La mayor movilización de masas de las primeras décadas del siglo XX se sacudía en la vieja Plaza de Mayo. Los balcones oficiales estaban protegidos aún con toldos para disimular el sol. La multitud, nunca antes observada de cerca por la pintoresca Buenos Aires, jadeaba y se refrescaba los pies en las añejas fuentes del paseo.
Había marchado desde el amanecer hacia ese espacio al grito de “Queremos a Perón” y decidió no retroceder. Era conciente de su destino. No se amedrentó cuando los grupos conspiradores del Ejército y la Armada amenazaron ametrallarla.
Esos intentos cejaron pronto cuando el presidente, Edelmiro Farrel, advirtió a sus súbditos que la masa estaba dispuesta a quemar la Rosada si el coronel continuaba en las tinieblas.
Fueron casi dieciséis horas de espera y vigilia. Hasta que en plena noche se hizo la luz y, un Perón radiante y feliz, apareció con los brazos bien abiertos en los balcones por primera vez.

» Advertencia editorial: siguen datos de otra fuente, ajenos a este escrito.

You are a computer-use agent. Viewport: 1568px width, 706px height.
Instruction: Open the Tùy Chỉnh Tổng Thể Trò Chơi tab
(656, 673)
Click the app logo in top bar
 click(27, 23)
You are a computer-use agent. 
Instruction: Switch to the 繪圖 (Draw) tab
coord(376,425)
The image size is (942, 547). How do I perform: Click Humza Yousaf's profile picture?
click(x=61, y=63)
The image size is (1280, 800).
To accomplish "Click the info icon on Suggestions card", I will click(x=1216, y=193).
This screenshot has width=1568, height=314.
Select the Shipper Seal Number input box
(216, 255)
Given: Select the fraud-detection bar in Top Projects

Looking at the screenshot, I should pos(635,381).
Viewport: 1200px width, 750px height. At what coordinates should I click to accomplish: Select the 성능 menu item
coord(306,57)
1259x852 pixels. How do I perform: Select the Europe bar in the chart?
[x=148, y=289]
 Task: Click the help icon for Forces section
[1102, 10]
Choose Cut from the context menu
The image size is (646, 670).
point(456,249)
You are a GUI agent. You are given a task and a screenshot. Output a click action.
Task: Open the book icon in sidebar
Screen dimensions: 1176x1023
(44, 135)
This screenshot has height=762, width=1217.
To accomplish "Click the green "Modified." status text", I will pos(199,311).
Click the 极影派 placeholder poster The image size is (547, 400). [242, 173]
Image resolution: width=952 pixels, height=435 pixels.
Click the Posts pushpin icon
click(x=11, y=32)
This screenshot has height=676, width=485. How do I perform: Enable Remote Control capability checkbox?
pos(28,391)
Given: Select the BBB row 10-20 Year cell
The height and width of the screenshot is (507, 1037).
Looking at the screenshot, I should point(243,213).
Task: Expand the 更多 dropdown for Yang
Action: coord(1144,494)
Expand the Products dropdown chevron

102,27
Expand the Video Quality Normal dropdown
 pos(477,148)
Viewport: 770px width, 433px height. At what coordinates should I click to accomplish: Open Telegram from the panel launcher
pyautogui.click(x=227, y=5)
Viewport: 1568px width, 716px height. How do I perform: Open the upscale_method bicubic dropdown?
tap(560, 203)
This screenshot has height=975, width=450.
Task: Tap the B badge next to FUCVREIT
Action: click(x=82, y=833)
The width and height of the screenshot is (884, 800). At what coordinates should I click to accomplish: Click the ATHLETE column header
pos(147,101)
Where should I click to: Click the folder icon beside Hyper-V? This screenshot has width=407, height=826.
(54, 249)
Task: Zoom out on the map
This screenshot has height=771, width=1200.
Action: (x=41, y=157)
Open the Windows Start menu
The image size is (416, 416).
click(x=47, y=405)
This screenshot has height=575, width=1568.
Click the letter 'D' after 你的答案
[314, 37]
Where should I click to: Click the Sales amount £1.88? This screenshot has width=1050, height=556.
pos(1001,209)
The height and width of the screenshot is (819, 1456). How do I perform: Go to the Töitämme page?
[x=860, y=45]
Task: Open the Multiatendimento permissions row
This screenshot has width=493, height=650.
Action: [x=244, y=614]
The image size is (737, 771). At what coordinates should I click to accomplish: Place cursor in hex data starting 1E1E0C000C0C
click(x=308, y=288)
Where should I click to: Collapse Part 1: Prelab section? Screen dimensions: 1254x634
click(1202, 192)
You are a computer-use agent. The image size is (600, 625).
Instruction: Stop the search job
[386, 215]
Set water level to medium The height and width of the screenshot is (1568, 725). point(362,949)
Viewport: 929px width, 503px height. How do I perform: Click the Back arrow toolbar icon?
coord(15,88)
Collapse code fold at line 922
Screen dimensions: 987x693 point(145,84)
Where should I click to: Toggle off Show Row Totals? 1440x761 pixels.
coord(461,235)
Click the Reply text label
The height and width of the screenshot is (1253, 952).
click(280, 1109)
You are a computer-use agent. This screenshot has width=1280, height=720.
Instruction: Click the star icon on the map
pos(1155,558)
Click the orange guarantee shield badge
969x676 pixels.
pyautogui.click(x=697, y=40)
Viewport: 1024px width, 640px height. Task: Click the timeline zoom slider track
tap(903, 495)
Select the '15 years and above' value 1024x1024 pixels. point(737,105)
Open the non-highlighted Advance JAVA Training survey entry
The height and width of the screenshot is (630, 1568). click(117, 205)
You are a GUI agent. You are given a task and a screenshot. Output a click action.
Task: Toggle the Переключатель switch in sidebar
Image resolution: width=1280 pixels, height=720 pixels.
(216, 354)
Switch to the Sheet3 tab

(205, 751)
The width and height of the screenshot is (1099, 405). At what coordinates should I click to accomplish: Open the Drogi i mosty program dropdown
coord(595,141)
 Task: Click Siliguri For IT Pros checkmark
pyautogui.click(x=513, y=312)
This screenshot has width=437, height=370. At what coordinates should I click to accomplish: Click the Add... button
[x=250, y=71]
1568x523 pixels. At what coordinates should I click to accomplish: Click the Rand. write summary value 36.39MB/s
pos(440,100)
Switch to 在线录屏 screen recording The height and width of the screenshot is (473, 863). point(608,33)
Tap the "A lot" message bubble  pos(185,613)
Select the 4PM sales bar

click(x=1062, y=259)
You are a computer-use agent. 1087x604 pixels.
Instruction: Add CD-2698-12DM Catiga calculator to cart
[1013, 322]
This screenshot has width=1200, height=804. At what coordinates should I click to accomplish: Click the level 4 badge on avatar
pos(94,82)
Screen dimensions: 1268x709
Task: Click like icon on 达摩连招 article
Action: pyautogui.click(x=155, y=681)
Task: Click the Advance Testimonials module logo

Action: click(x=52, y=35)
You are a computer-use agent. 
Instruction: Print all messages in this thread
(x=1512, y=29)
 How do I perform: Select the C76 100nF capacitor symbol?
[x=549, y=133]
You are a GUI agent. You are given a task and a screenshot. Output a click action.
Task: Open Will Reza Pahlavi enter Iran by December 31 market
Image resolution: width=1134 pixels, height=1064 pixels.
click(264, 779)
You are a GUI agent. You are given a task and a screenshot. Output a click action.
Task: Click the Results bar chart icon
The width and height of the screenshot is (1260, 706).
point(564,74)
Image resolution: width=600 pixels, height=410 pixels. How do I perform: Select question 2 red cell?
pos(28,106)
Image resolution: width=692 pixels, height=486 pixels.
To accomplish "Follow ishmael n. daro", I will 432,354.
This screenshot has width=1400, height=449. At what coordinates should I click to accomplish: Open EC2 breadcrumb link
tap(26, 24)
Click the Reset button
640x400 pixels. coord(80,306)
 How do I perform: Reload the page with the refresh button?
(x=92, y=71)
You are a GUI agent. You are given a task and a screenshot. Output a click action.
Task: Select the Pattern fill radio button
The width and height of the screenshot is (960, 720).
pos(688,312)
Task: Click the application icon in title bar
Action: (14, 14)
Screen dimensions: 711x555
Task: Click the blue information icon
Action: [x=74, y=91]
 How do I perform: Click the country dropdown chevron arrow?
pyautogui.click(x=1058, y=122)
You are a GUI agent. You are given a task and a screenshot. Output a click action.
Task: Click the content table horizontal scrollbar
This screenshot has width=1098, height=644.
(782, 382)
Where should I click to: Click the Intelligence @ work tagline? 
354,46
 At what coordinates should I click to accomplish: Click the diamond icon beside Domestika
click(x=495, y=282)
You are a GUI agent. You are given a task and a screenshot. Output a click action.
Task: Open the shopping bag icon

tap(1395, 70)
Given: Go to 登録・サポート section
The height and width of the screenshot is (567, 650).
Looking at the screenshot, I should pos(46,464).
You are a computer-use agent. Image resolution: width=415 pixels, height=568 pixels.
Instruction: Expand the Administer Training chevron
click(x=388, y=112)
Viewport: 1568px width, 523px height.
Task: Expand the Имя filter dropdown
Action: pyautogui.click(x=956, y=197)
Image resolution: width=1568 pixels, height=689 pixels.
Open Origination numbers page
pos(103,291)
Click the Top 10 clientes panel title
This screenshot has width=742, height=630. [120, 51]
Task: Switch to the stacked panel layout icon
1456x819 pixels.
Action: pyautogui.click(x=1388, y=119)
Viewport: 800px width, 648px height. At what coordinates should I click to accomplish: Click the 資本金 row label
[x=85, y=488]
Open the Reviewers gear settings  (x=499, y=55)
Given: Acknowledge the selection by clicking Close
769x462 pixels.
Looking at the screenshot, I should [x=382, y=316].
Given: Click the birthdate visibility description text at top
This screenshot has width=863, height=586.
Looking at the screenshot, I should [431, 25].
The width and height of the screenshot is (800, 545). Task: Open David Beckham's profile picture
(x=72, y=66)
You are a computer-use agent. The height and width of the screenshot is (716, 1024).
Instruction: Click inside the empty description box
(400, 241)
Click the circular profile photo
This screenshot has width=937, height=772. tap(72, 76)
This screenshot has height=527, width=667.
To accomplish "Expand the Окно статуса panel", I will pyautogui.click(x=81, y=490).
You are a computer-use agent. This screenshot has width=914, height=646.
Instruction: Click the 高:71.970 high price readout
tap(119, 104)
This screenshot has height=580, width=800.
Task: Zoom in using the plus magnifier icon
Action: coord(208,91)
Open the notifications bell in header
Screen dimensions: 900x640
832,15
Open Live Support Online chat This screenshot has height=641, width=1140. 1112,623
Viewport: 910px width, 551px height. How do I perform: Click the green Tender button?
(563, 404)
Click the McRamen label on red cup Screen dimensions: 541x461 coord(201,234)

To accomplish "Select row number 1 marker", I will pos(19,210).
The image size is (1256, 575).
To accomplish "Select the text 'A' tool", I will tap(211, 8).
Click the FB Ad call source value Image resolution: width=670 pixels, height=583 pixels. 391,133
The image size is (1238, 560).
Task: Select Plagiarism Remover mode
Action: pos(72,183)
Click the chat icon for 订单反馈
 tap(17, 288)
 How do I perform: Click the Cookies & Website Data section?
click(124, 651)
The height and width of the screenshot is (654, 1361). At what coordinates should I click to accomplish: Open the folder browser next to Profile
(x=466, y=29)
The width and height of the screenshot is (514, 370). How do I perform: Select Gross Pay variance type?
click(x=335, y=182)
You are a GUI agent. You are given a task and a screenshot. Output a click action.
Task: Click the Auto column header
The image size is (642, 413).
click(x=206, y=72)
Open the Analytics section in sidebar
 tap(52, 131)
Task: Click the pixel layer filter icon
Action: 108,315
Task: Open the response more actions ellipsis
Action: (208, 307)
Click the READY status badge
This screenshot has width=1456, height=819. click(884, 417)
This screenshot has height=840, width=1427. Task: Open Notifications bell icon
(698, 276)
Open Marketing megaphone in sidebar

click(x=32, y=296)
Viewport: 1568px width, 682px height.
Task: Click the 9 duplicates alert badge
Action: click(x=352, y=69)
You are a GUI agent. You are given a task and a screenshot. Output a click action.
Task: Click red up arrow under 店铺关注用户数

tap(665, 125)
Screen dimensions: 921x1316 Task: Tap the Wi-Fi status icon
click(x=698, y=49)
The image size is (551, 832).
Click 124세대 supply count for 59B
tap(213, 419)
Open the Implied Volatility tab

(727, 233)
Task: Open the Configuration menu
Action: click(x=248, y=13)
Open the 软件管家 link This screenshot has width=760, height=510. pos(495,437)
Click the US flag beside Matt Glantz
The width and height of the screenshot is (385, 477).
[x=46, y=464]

Convocó a la unidad de los trabajadores -“única forma de vencer y de construir una verdadera Nación”, aseguró esa noche- y, conciente del cansancio de su pueblo, que reclamó a gritos que el día siguiente fuese “San Perón”, finalmente concedió.
Poco después de la medianoche, el odio visceral sistémico fagocitó el primer descamisado. Darwin Pasaponti, de 17 años, se desconcentraba alegre con su columna, consciente del deber cumplido, cuando las balas liberales atacaron a la multitud desde los balcones del edificio de “La Prensa”, en la Avenida de Mayo. Cayó casi sin vida, víctima del cobarde ataque de la impotencia.
Mientras el sistema continuaba asistiendo a banquetes lujosos y lanzando candidatos oligárquicos como Robustiano Patrón Costas, un “fantasma” se presentó ataviado con elegante uniforme militar.
La historia argentina se caracterizó por el fenecimiento de los movimientos populares tan pronto como sus mentores desaparecieron. Rosas, exiliado y muerto, fue integrado a la argentinidad sin que sus seguidores pudiesen materializar una expresión política que inmortalizara su ideario.
Otro tanto ocurrió tras la muerte de Hipólito Yrigoyen. La alvearización del radicalismo, su incorporación a la “concordancia” y el olvido de sus banderas desperdigaron a los fieles chacareros que lo habían acompañado.
En 1943 la milenaria Europa agonizaba en el marco de una guerra interimperialista total. La “Década Infame” había prostituido los valores nacionales y degradado la dignidad ciudadana. Unos pocos pensadores -Arturo Jauretche, Scalabrini Ortiz, Rosa, Fermín Chávez, René Orsi, Atilio García Mellid, entre otros- continuaron la lucha desigual a través de la Fuerza de Orientación Radical de la Joven Argentina (FORJA), casi inmediatamente incorporada al peronismo, y otras corrientes de la época. Hasta el `45.
La jornada reflejó la incorporación del “aluvión zoológico” -al decir de un opositor- a la vida política. Desde entonces, la historia se dividió en dos: antes y después del 17.